* **WHAT THE EXERCISE ASKS**: Return only these lines, exactly: the one containing "Given: Expand the Revolute 4 mate" and every line after it in the listing.

....................

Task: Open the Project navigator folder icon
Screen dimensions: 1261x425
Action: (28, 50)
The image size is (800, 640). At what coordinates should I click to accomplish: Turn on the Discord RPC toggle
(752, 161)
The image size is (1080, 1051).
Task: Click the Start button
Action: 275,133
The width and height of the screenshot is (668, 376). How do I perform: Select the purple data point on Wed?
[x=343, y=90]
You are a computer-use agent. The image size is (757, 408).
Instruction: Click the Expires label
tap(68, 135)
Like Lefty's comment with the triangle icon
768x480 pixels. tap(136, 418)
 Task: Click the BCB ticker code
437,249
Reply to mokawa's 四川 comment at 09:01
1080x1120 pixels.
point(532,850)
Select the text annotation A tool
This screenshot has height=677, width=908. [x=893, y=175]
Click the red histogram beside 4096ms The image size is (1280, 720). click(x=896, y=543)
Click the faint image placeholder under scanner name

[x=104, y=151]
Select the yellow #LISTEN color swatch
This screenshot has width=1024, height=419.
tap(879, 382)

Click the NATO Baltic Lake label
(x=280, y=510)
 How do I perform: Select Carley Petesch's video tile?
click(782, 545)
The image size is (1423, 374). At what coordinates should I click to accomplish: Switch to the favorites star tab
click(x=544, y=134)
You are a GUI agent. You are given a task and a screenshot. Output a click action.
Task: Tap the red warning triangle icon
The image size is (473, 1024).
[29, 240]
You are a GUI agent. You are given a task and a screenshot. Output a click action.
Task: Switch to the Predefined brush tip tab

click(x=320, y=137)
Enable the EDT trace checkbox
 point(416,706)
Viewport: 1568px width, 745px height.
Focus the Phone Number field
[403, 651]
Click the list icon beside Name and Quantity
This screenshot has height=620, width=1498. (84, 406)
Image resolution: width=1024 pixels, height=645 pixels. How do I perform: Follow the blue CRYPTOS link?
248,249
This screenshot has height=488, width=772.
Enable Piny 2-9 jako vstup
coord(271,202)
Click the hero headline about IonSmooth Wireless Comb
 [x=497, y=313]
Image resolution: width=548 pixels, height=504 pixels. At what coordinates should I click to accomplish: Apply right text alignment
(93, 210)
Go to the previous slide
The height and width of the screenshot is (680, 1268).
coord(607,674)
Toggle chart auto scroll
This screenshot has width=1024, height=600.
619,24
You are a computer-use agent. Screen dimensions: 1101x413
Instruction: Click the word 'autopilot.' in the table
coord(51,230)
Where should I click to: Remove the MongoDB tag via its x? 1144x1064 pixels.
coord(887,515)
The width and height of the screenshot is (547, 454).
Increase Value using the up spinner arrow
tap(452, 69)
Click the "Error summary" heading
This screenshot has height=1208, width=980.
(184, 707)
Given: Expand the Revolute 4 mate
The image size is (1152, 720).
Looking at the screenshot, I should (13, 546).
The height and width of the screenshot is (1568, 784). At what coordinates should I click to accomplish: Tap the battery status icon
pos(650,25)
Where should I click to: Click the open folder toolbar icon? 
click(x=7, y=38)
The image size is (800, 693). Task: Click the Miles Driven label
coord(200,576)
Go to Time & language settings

....................

* **EXERCISE OUTPUT**:
Given: Expand the Revolute 4 mate
The image size is (1152, 720).
Looking at the screenshot, I should (13, 546).
The height and width of the screenshot is (1568, 784). At what coordinates should I click to accomplish: Tap the battery status icon
pos(650,25)
Where should I click to: Click the open folder toolbar icon? 
click(x=7, y=38)
The image size is (800, 693). Task: Click the Miles Driven label
coord(200,576)
Go to Time & language settings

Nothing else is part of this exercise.